Print exactly the lines from the one containing "Given: Tap the" through the last line of the records below, both included, and nothing else; omit any pictures.

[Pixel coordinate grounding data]

:::::

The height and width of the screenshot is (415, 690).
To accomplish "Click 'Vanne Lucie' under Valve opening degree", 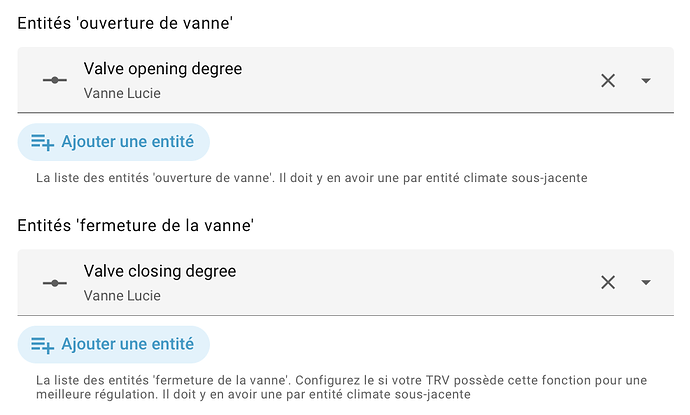I will [x=122, y=94].
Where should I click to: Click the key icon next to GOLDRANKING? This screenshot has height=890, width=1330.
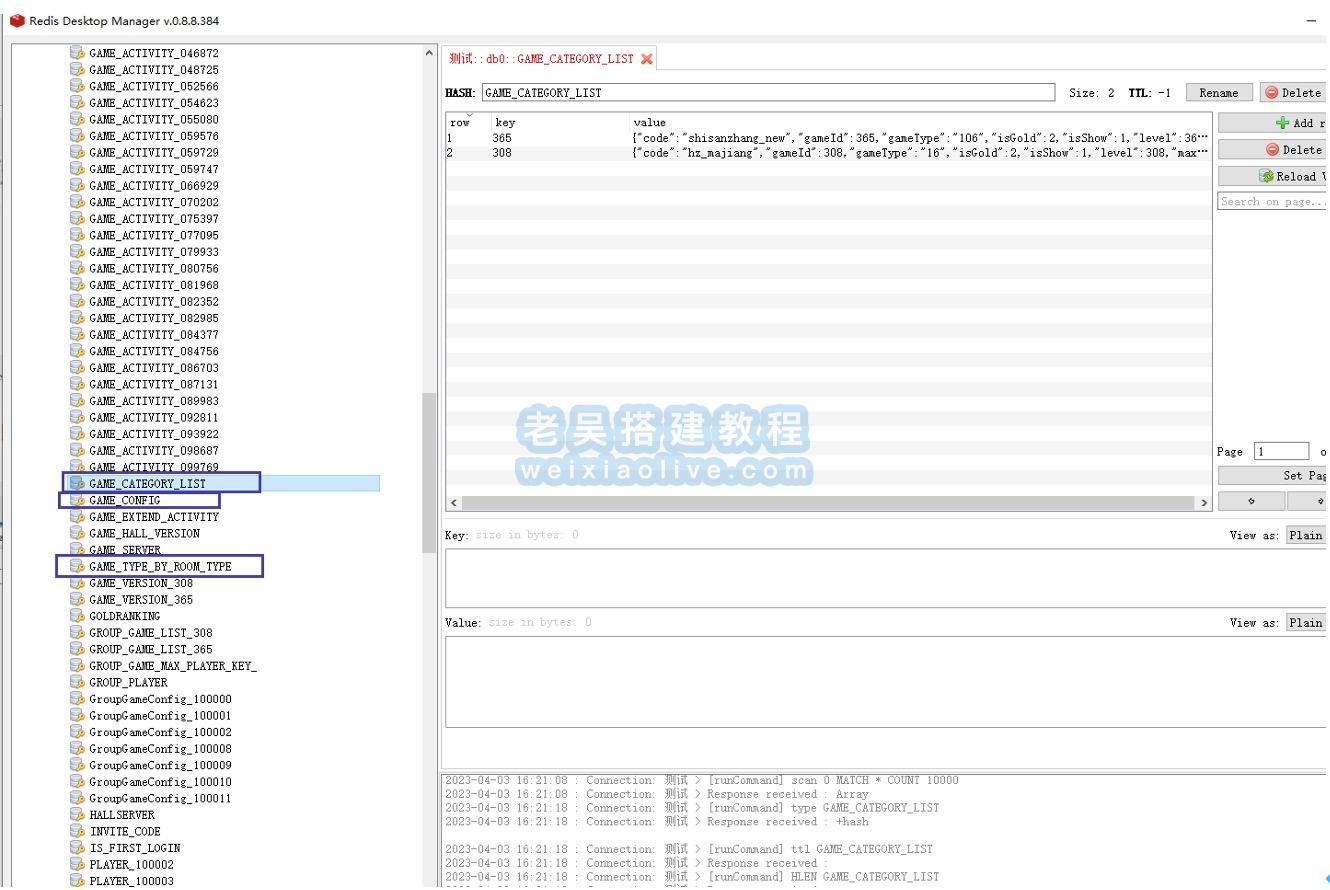click(77, 616)
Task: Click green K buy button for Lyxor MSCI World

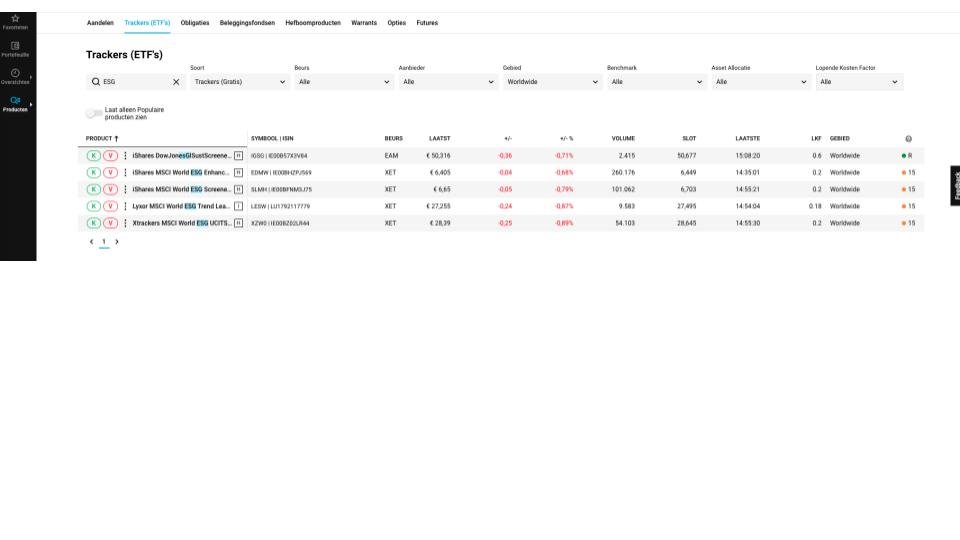Action: coord(94,206)
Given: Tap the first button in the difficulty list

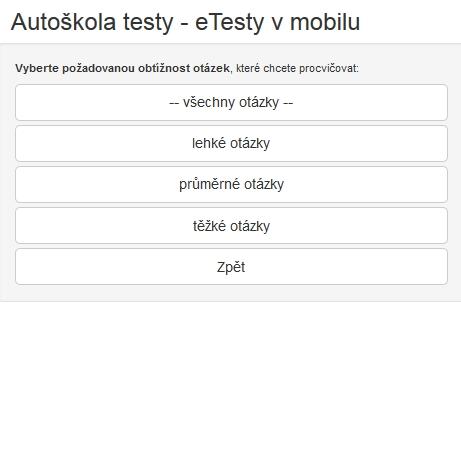Looking at the screenshot, I should 231,102.
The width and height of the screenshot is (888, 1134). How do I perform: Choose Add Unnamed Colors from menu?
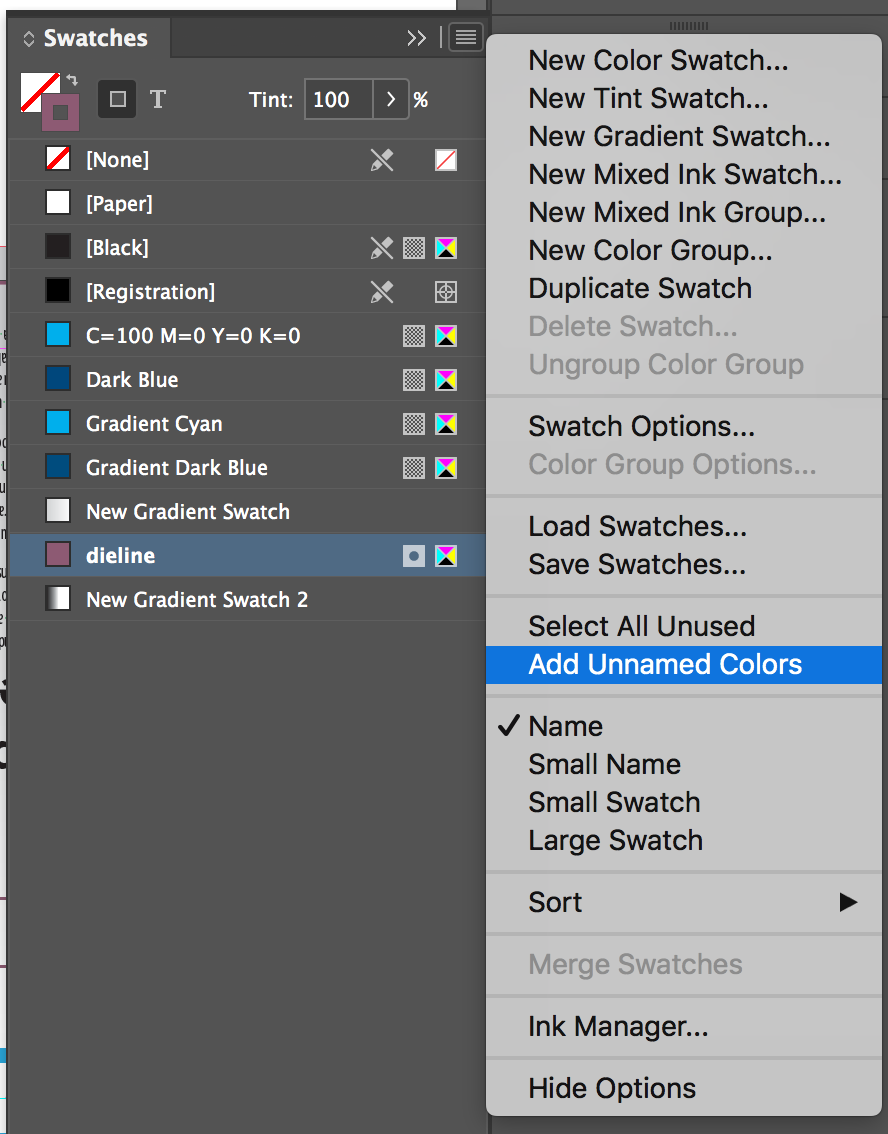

:::::

- **Output**:
Given: Tap the first button in the difficulty list

Looking at the screenshot, I should 231,102.
The width and height of the screenshot is (888, 1134). How do I perform: Choose Add Unnamed Colors from menu?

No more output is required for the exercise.